The economic collapse in Zimbabwe continues to deepen, with the government suspending publication of inflation figures until next February, and a prediction of at least a 3 per cent contraction in the economy overall – a recession. Electricity, water, cash, fuel and food are in short supply. Government moves to import more electricity, to pay public servants on time, and to resolve economic bottlenecks are just not enough to move the economy forward. The Mnangagwa government is imposing an IMF austerity program – absolutely necessary to get even a drip-feed of international finance – but this will definitely shrink the economy and create more political difficulties for the government.
However, the Lupane by-election demonstrates that the Chamisa-led Movement for Democratic Change is losing support, as it has not demonstrated any credible economic policy alternative.
The MDC-led protest rally set for August 16 will therefore be a test of both MDC and the government. Chamisa needs big numbers. The government needs to avoid bloody violence.
Both could be losers, even if the MDC numbers do not eventuate, because the people may well have decided that neither side can help them, and instead they will hunker down to eke out a living until something turns up.
Meanwhile the United States has placed Ambassador Anselem Sanyatwe under sanctions because he was a general in command in Harare on August 1, 2018, when at least six civilians were shot dead.
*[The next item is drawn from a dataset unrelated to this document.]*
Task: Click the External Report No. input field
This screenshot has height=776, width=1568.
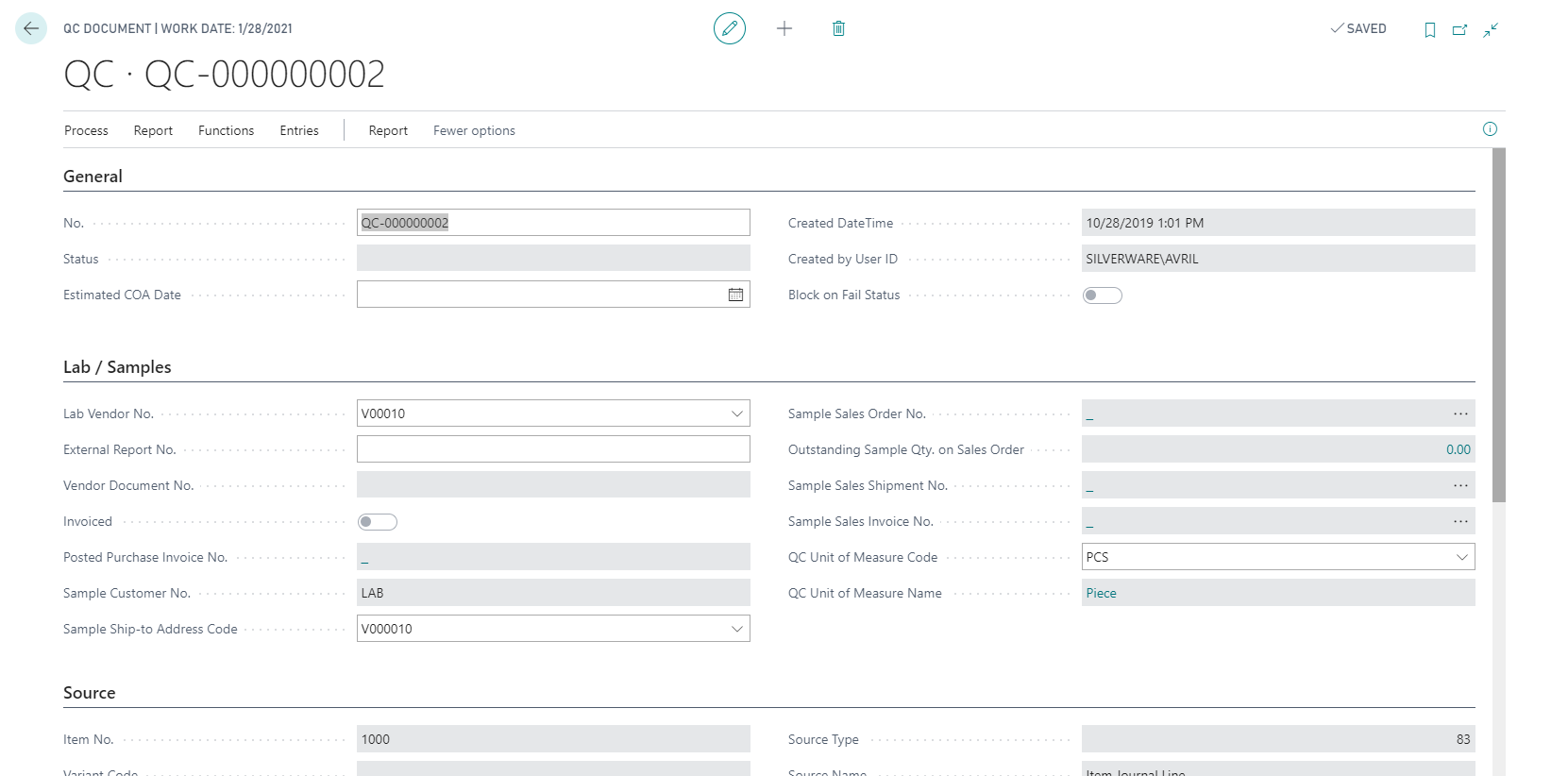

The US is going harder, publicly, to force progressive reforms out of the Mnangagwa government, than are European governments. With the new Anti-Corruption Commissioners there is more credible action on corruption, but needed reforms to the electoral, public order and security and media laws are not taking place or are cosmetic. The Maintenance of Peace & Order Bill now before the Senate demonstrates the problem clearly.
Somehow, the Mnangagwa government needs to cut through this deadlock and navigate its way back into a positive engagement with the international system.